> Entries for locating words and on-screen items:
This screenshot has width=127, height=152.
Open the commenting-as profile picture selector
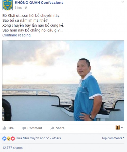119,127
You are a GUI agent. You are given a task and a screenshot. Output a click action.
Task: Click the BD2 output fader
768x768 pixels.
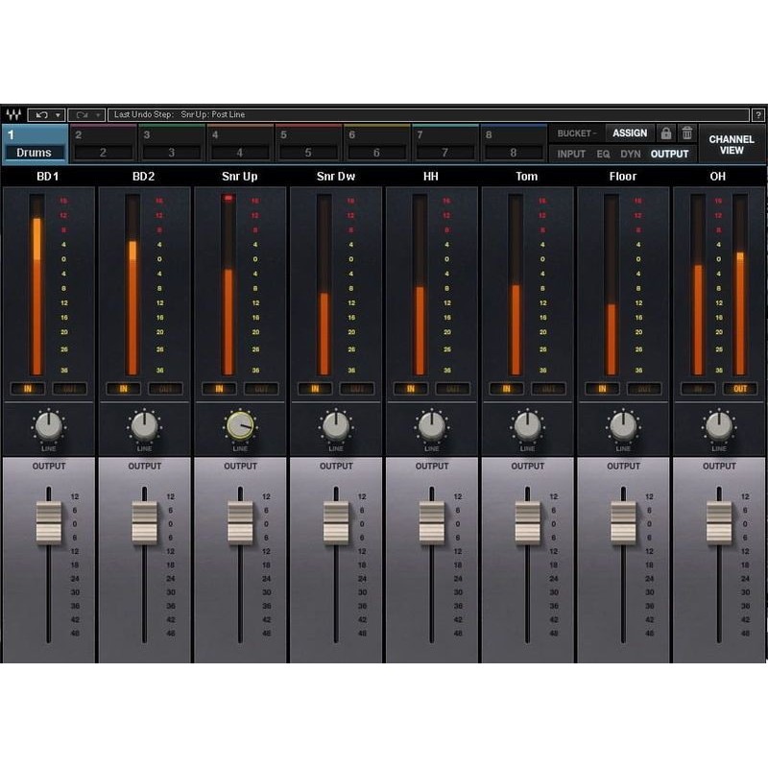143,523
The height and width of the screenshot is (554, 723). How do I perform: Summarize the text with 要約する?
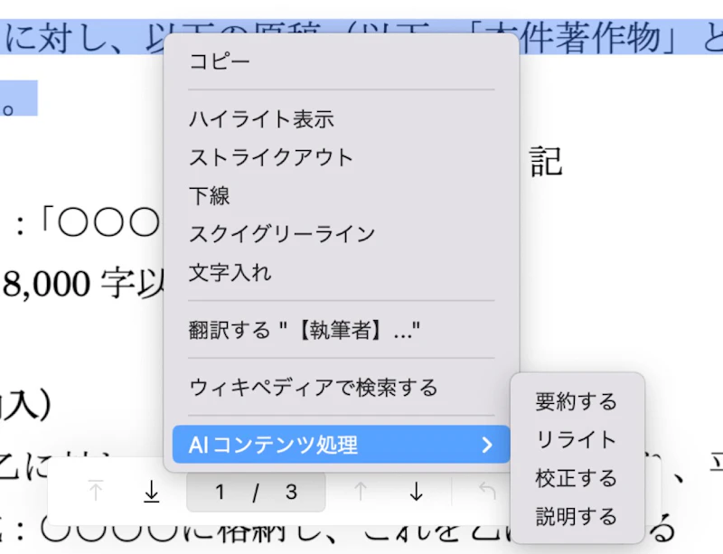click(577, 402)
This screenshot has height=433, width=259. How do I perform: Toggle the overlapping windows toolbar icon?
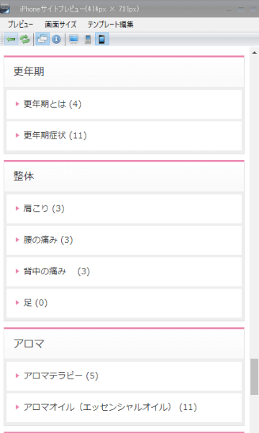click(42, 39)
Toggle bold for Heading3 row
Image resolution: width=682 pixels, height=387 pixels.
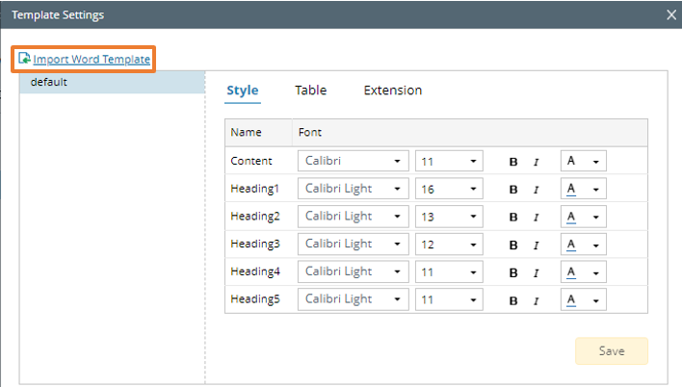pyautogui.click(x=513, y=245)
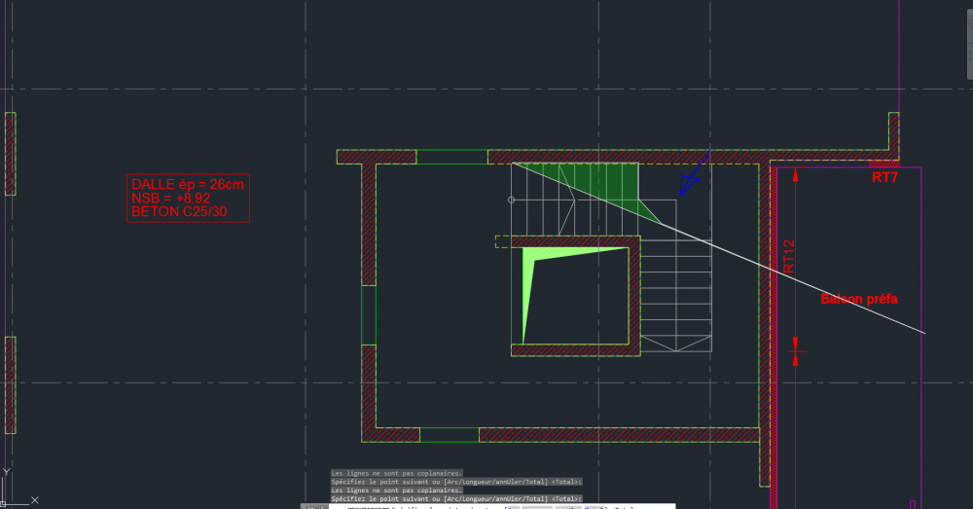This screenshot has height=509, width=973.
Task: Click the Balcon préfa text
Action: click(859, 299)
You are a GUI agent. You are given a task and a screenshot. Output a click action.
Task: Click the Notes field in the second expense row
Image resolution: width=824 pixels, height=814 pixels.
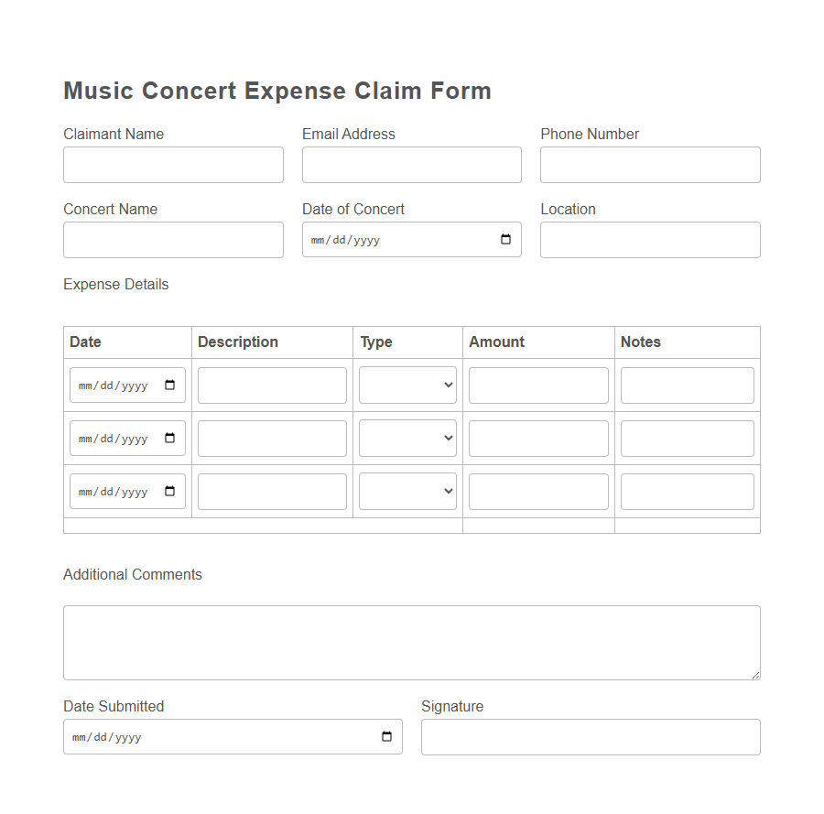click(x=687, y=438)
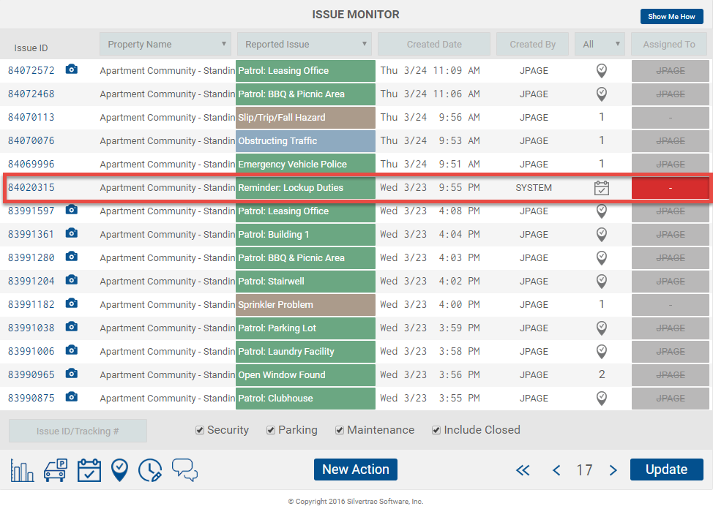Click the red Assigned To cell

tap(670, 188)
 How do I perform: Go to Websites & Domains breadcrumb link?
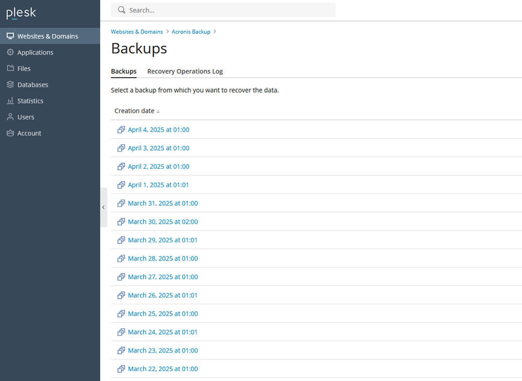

> THE EXERCISE:
Turn the lines above into a JSON list of strings, one string per line, skipping blank lines and leaving the pictures out.

> REPLY TO THE EXERCISE:
[
  "This screenshot has width=127, height=152.",
  "Open the commenting-as profile picture selector",
  "119,127",
  "You are a GUI agent. You are given a task and a screenshot. Output a click action.",
  "Task: Click the BD2 output fader",
  "768x768 pixels.",
  "143,523",
  "The height and width of the screenshot is (554, 723). How do I perform: Summarize the text with 要約する?",
  "click(577, 402)",
  "This screenshot has height=433, width=259. How do I perform: Toggle the overlapping windows toolbar icon?",
  "click(42, 39)",
  "Toggle bold for Heading3 row",
  "Image resolution: width=682 pixels, height=387 pixels.",
  "pyautogui.click(x=513, y=245)",
  "This screenshot has height=509, width=973.",
  "Task: Click the Balcon préfa text",
  "Action: click(859, 299)",
  "You are a GUI agent. You are given a task and a screenshot. Output a click action.",
  "Task: Click the Notes field in the second expense row",
  "Image resolution: width=824 pixels, height=814 pixels.",
  "click(x=687, y=438)",
  "Click the red Assigned To cell",
  "tap(670, 188)",
  " How do I perform: Go to Websites & Domains breadcrumb link?"
]